Can you kindly clarify to what extent does the mound consist of rubbish and to what extent soil - if you had to guess what proportion of each comprises the mound?
Hi, the area covered is about 20x10 ft, so quite large. It is hard to know how much is soil and how much is rubbish without digging it up - I would say probably 60% soil, 40% rubbish
most of the rubbish is *in* the mound, not on its surface - only bits would be sticking out
Thanks. Because the "feature" for want of a better word is not just a pile of rubbish but is principally from what you say comprised of soil albeit with a lot of rubbish compacted down, this would not fall for a definition of rubbish within the terms of the national conveyacing protocol documents. Rubbish is not attached to the land but can be freely remove with little or no effort. From what you say this has become almost a mini landfill. He would have contractual obligation to remove the same on the basis of his agreement to remove rubbish in my view and consider his solicitors are correct.
However the position is clearly not acceptable and there is no obligation on you to accept the position.
sorry the last sentence confuses me - his solicitors say he is not obliged to remove it, but if it is a mini-landfill as you very appropriately described, he should be obliged to remove it?
There may be a health and safety concern under the Environment Act whereby the council may service notice to remove accumulated rubbish which you would inherit if you bought the property as is. You may wish to consdier advising the seller that he must either undertake to remove the same and make good any contamination that may have been caused to the land prior to completion or alternatively you will obtain quotes for removal and reduce the purchase price accordingly on the basis he allows access between exchange and completion to provide for the work.
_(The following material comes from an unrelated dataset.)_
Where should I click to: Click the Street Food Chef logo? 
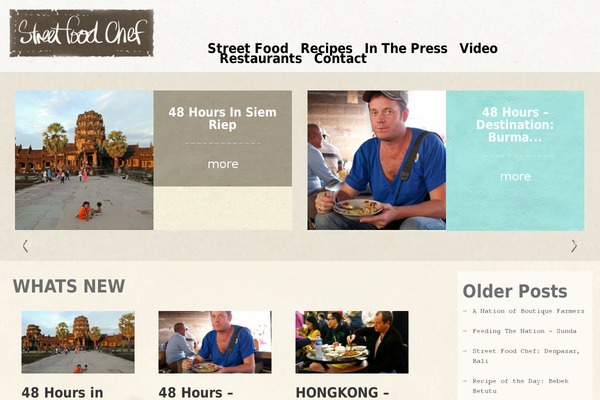pyautogui.click(x=82, y=33)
The former would be preferable so you do not have to get involved.
Perfect, thank you!!!
Regarding your last post, to be clear I do not consider he is obliged to remove the mound based on the force of his confirmation in the property information forms, however as a buyer you can require that he does remove it as a contractual condition of purchase as suggested above.
If I can assist any further as the situation develops please do no hesitate to let me know.
that's exactly what I was after, thank you.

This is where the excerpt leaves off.